Excerto do texto
======

"A Peste" de Albert Camus, prémio Nobel de 1957, fica entre os livros mais marcantes que li. Não só por ser um magnífico romance ao abordar a questão do Homem em sociedade face a desafios extremos, estar muito bem escrito, mas também, por desenvolver um tema que me é caro: a catástrofe pública e o exílio duma comunidade; que me recordam a situação de ter sido sinistrado de um sismo, responsável e residente de campos de acolhimento de desalojados.
"A Peste" narra o viver da cidade, Orão, Argélia, até o aparecimento da epidemia infetocontagiosa, o longo período de quarentena da sua população e os comportamentos no desaparecimento da doença, vistos pelos olhos de um médico que lutou e enfrentou o problema, em combinação com as memórias das pessoas que com ele trabalharam na crise.
Desde o surgir da doença no livro que me vieram os paralelismos com "Ensaio sobre a cegueira" de Saramago, que li antes do sismo na minha comunidade. Neste predomina a ação entre quem ficou doente e segregado da sociedade. Camus destaca as relações humanas em quem procura proteger a comunidade da peste. Nos dois há um exílio do resto do mundo, só que agora é duplicado: da equipa face aos doentes e dos ainda saudáveis com o mundo exterior.

======

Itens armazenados

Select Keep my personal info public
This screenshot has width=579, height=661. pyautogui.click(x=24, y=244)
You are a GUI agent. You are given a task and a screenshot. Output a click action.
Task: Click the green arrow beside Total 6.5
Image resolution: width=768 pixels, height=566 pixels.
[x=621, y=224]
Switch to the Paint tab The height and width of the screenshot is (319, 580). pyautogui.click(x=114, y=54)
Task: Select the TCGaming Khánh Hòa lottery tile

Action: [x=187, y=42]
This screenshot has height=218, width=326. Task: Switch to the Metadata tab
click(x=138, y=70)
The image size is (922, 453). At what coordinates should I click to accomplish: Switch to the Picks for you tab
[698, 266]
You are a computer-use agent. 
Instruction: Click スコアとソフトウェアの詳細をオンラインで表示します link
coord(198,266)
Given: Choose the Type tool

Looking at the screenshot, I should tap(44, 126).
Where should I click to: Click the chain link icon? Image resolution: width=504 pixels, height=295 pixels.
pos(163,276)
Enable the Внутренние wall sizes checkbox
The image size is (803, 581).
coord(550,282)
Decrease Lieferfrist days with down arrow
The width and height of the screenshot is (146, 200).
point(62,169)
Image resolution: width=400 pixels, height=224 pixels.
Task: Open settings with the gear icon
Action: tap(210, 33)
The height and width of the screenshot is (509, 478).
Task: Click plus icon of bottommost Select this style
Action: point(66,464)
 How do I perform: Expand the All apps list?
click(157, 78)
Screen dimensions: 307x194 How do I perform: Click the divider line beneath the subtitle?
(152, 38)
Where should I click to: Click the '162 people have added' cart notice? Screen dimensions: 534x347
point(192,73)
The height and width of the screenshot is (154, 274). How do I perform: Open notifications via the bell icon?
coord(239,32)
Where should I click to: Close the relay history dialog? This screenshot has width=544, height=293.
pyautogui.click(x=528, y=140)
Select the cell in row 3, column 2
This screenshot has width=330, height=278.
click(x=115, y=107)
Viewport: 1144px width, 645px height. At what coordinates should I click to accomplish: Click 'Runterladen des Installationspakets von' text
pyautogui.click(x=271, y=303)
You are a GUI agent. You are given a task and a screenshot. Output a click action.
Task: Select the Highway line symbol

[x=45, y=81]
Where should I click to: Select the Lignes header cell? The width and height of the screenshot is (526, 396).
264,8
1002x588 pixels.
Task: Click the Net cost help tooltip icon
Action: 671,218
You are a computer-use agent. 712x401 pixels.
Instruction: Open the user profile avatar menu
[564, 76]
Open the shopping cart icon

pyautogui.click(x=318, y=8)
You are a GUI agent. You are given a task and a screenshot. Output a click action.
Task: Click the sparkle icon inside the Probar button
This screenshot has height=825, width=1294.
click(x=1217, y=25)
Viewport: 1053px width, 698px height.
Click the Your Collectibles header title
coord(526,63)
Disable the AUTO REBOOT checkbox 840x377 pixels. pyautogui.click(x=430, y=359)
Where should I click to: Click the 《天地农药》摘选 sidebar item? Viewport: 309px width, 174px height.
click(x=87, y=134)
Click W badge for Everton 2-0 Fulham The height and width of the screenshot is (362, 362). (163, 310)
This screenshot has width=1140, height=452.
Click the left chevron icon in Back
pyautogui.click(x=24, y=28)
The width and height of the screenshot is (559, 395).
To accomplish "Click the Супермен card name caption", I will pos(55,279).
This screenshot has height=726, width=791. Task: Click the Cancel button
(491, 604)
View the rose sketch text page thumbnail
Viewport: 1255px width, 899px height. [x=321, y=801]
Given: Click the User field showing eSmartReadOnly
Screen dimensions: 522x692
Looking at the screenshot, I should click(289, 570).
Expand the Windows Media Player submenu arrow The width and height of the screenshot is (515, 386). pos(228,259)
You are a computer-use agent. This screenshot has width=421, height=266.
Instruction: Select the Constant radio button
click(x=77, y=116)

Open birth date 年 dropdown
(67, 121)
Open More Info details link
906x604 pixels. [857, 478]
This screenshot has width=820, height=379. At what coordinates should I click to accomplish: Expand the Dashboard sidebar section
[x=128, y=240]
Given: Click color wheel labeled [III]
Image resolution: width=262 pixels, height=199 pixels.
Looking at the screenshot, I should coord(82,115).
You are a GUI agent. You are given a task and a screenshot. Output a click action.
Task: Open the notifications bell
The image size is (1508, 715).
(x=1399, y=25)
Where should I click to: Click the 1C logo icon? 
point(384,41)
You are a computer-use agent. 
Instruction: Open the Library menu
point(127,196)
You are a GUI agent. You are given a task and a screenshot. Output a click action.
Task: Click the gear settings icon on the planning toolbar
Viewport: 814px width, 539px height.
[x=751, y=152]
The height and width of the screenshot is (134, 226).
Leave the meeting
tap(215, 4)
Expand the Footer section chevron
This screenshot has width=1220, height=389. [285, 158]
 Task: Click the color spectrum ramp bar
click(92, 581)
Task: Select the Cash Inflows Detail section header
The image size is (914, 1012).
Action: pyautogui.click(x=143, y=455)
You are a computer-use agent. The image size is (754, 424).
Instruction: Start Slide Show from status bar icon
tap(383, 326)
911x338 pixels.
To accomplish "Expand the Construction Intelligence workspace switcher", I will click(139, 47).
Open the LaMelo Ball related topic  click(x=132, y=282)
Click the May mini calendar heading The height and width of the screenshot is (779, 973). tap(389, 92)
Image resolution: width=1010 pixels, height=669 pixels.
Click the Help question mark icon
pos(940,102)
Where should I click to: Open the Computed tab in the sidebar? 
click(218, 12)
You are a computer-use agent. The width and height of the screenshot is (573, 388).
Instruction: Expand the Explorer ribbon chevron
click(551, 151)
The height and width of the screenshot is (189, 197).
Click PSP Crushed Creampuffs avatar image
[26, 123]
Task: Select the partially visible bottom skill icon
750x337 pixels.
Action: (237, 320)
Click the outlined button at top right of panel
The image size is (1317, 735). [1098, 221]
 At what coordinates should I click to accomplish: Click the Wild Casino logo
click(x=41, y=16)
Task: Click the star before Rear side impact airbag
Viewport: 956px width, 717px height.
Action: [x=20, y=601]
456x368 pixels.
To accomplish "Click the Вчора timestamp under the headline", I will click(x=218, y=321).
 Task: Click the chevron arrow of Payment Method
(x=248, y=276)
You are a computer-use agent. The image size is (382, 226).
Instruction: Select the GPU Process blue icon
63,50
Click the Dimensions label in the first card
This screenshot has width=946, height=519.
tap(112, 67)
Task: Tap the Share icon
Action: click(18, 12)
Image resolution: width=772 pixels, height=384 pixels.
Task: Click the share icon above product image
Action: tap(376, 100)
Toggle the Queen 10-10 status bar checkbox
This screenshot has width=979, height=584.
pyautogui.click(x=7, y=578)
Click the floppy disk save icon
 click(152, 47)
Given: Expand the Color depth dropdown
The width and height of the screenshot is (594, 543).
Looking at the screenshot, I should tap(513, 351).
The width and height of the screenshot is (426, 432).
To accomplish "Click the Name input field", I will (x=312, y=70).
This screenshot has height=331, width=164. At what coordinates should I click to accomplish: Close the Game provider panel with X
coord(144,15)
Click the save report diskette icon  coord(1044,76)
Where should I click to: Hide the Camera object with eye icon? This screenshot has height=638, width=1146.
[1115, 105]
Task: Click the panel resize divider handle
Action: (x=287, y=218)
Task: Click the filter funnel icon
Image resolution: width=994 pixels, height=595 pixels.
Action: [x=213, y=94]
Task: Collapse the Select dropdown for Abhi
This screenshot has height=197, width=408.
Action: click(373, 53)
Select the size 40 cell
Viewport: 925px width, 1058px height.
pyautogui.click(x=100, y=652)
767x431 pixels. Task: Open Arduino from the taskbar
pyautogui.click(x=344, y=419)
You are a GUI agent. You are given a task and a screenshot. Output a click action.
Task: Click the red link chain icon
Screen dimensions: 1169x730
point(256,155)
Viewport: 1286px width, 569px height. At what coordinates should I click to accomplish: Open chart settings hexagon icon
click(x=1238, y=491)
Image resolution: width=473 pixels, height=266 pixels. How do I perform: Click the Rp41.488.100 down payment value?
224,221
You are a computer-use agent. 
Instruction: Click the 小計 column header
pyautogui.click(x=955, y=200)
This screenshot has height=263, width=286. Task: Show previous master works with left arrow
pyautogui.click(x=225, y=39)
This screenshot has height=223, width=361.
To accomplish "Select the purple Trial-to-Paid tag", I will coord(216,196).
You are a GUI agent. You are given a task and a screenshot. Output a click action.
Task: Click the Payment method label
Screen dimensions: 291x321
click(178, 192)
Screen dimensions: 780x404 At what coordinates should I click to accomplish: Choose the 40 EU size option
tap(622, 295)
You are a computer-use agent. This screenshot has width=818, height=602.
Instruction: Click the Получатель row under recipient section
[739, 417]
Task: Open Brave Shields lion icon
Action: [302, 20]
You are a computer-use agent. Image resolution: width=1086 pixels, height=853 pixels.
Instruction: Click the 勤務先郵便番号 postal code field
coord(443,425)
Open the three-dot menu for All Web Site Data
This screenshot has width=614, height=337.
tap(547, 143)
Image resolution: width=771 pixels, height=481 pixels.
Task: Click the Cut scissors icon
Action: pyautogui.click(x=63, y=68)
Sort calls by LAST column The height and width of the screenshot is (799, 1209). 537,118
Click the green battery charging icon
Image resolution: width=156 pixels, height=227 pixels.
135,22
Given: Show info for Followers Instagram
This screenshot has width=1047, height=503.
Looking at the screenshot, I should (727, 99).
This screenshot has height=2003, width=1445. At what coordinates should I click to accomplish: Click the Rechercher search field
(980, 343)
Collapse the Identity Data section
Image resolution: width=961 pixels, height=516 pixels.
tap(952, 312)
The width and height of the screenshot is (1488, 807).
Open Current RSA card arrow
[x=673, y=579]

======

Trabalho proposto
- 1) Segundo o texto sobre «A Peste», em que cidade e país decorre a ação do romance de Camus?
- 2) Traduza para o inglês a seguinte frase do texto sobre «A Peste»: «Camus destaca as relações humanas em quem procura proteger a comunidade da peste.»
- 3) Prossiga o texto sobre «A Peste» de Camus a partir do seu último parágrafo.

Respostas por ordem
- 1) Em Orão, na Argélia.

- 2) Camus highlights the human relationships among those who seek to protect the community from the plague.

- 3)
Interessante as mudanças de comportamentos em consequência da situação: o casal que vivia uma relação distante que separados pela quarentena preferem se juntar, o Padre que aproveita a doença para pregar o arrependimento mas cujo sofrimento maior de uma criança inocente altera a sua visão, o que tenta furar o cerco para ir ter com a sua paixão e se converte a dedicar ao combate, o que definha com a esperança do fim da luta à doença. A moral, a ética e a crença são assim abordadas em moldes filosóficos não cansativos.
Ficou-me a certeza que, pela duração, uma epidemia, tal como uma longa guerra são bem mais desgastantes que uma catástrofe momentânea que passa, mas ambas deixam feridas e mudam a pessoa humana para sempre à custa da dor que deixam. Excelente romance.